Мансурова не было. Когда Наташа вошла в зал, она сразу почувствовала, а потом уж и увидела, что его нет.
Подходили художники, педагоги, начальство. Поздравляли. Наташа благодарила, веря в искреннюю доброжелательность, но все время ждала. Что бы она ни делала, она ждала Мансурова, и каждая клеточка в ее теле была напряжена ожиданием.
Подошла руководительница выставки и спросила:
— Почему Мансуров два дня не отходит от Вишняковой?
Она назвала Наташу по фамилии — так, будто речь шла не о ней, а о третьем человеке и этого третьего человека она не одобряла.
— Два дня — это много? — беспечно спросила Наташа, выгораживая третьего человека.
— Это очень много, — с убеждением сказала руководительница выставки.
И это действительно очень много. Два дня — сорок восемь часов, 2880 минут. И каждая минута — вечность. Две тысячи восемьсот восемьдесят вечностей.

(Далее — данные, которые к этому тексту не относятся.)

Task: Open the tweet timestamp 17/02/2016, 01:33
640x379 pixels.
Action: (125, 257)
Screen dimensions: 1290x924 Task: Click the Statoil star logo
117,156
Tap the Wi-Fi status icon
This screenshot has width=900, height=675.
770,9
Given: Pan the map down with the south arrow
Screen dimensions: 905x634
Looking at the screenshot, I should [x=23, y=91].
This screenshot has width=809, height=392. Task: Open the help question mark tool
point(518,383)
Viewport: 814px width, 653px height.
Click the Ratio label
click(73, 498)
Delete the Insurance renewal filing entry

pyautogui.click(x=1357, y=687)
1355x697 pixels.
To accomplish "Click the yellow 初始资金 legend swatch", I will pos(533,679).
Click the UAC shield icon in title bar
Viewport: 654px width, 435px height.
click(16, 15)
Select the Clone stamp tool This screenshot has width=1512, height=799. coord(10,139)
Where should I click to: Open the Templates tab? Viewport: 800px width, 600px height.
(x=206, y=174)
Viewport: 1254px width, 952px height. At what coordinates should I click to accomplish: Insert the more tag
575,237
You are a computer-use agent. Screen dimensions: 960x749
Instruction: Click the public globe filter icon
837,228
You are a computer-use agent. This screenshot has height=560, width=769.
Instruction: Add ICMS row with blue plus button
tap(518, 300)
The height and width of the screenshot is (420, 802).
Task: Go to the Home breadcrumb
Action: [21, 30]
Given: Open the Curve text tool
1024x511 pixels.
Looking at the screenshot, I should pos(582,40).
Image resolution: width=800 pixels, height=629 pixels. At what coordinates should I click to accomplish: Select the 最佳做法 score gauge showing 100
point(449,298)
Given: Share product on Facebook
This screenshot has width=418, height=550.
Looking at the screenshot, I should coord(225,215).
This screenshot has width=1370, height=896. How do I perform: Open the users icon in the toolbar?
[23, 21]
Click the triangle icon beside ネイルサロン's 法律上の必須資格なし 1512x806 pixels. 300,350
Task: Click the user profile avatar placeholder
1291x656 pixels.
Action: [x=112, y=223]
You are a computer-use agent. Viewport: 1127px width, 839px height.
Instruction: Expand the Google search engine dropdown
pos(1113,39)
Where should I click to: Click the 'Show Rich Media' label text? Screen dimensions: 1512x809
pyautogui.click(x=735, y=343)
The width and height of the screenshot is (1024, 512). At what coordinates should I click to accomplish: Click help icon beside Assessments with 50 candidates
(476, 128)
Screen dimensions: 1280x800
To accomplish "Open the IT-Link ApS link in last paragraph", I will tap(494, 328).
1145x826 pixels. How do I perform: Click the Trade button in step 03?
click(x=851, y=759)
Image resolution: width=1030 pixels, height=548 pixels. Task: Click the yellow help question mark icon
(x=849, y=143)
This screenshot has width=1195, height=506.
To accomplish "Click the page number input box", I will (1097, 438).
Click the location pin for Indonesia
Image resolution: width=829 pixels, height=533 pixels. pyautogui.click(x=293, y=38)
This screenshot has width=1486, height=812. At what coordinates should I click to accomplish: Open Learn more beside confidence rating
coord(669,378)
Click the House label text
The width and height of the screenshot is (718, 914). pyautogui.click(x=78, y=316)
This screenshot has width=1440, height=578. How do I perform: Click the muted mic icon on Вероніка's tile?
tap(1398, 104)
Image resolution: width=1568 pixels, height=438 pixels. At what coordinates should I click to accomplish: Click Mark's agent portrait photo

Наташе захотелось спросить: «А какое твое собачье дело?»
Но, видимо, это было именно ее дело, и именно собачье, по части вынюхивания. И она не стала бы задавать пустых и праздных вопросов. Наташа Вишнякова — не Анна Каренина, Мансуров — не Вронский. Володя Вишняков — не Каренин, хотя и состоит на государственной службе. И общество — не высший свет. Но… Наташа стояла возле руководительницы и понимала, что нужно объясниться. Объяснить себя.
— У Мансурова сейчас трудное время, — неопределенно сказала она.
Это значило: люди должны поддерживать друг друга в трудную минуту. По тезису: «Если бы парни всей земли…»
— Вы очень доверчивы, — сказала руководительница выставки. В ее тоне слышалось снисходительное сочувствие.
— Не понимаю. — Наташа как бы отодвинула это снисходительное сочувствие.
— Вас очень легко обвести вокруг пальца, — объяснила руководительница.
Наташа не знала — как лучше: продолжить разговор или не продолжать. Но в этот момент все в ней вздрогнуло и осветилось, будто сразу и резко зажгли в ней свет. Это вошел Мансуров. Она еще не видела его, но поняла, что он возник. Не вошел, а именно возник. Как на ладошке. И весь сразу. Он подошел к Наташе и выдернул ее в танец. Не пригласил. Не увел. Выдернул. Только что она стояла и беседовала, чуть приподняв лицо. А сейчас уже пребывает в танце. Без перехода. Как в детстве или в безумии.